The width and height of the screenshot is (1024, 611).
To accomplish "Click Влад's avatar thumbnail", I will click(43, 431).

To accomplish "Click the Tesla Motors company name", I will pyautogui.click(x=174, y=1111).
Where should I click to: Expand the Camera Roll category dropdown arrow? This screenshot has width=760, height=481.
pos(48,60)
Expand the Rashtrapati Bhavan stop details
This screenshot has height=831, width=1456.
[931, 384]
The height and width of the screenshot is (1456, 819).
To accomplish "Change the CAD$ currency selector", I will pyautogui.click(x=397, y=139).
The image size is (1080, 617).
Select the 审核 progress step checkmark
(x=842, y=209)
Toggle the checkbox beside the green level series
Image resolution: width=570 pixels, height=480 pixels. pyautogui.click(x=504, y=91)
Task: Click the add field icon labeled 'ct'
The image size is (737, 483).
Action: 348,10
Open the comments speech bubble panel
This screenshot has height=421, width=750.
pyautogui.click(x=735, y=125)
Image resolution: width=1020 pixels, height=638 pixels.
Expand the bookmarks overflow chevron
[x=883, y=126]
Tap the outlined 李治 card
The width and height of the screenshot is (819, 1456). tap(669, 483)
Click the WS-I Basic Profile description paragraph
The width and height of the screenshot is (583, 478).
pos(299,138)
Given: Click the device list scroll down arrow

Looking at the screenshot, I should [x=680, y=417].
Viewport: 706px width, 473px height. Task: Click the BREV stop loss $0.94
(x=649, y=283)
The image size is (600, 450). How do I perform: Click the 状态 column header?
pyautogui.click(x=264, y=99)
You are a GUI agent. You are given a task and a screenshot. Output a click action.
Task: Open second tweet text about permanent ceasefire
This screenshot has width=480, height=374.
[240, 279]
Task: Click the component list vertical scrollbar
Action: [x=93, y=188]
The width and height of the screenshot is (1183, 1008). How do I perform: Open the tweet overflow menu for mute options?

**INSTRUCTIONS TO FOLLOW**
Wherever the string "Open" appears in a line of the records, copy that line.

**TASK OUTPUT**
Open the comments speech bubble panel
Task: Open second tweet text about permanent ceasefire
The width and height of the screenshot is (1183, 1008). How do I perform: Open the tweet overflow menu for mute options?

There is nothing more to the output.